In 1957, Bryceson was appointed Assistant Minister of Social Services by Edward Twining. In this position, he made allies in local trade unions. In 1958, he resigned so that he could run for office, but developed severe jaundice and asked a friend to run in his place; the friend, who was also white, agreed, but then discovered that the local electorate preferred Bryceson, and so "rather than lose this African support for a European," Bryceson ran despite his health issues.

He was elected to the Parliament of Tanganyika, representing the constituency of Kinondoni.

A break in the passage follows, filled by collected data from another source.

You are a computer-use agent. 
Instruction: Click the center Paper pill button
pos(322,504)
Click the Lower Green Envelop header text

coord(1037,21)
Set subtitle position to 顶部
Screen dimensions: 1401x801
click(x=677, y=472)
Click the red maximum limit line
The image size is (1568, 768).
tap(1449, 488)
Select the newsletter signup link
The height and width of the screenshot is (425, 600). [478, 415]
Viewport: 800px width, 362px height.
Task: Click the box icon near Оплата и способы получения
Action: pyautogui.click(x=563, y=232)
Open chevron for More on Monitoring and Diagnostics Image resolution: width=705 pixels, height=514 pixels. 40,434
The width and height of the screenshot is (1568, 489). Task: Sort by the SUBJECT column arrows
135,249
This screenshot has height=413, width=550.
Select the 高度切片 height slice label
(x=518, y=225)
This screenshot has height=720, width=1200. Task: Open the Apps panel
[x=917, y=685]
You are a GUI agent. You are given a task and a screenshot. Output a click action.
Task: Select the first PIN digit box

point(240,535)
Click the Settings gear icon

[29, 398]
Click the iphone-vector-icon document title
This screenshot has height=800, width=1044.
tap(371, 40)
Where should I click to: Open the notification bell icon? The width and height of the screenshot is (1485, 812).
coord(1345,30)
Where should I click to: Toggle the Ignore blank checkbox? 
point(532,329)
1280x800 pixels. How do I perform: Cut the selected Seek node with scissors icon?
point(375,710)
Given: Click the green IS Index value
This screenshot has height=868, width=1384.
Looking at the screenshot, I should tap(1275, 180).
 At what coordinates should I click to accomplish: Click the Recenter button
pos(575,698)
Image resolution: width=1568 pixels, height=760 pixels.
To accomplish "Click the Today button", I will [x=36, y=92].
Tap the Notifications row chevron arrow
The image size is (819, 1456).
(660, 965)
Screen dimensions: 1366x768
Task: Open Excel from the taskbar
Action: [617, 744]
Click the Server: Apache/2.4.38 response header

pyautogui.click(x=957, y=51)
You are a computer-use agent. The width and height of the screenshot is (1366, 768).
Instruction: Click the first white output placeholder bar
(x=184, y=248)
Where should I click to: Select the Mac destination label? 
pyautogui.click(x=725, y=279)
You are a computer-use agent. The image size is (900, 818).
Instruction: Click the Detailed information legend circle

He served as deputy leader of the opposition, and when Nyerere became Prime Minister, he was the only white member of Nyerere's cabinet; science writer Dale Peterson has stated that Bryceson was "for many years the only freely elected white person in all of Postcolonial Africa". The New York Times subsequently noted that he had been "Tanzania's longest-serving white Member of Parliament and government official."

In July 1959, he was made Minister for Mines and Commerce (although the Historical Dictionary of Tanzania states that this position was unofficial) and then served as Nyerere's Minister of Health and Labour; after Nyerere resigned in 1962 and was succeeded by Rashidi Kawawa, Kawawa made Bryceson his Minister of Agriculture.

He was re-elected in the 1965 Tanzanian general election.

==Jane Goodall==
Bryceson first met Jane Goodall in 1967, when he visited the Gombe Stream Research Centre in his capacity as Minister of Agriculture.

By 1972, Bryceson had left electoral politics and become Tanzania's Director of National Parks. In this position, he again met Goodall when she joined a group requesting the creation of a national park encompassing the Gombe Stream area.

Dale Peterson, who edited two volumes of Goodall's correspondence, has noted that Goodall's "first love letter" to Bryceson is dated August 15, 1972, and posited that their relationship began earlier that summer. In late December 1973 or early January 1974, Bryceson and Goodall survived a plane crash together, after which they decided that they no longer wished to conceal their relationship. Goodall and her first husband, Hugo van Lawick, divorced in August 1974, and Bryceson and Littleton divorced soon after; by February 1975, Bryceson and Goodall were married.

==Death==

In June 1980, Bryceson began experiencing stomach pain, and was diagnosed with cancer which "had already spread". After surgical treatment was of limited efficacy, Goodall contacted Hepzibah Menuhin, who recommended that Bryceson become a patient of Hans Nieper in Hanover. Nieper treated Bryceson with laetrile.

While undergoing treatment, Bryceson began writing an autobiography, but died on October 1. He was subsequently cremated, and his ashes were scattered in the waters off Dar es Salaam.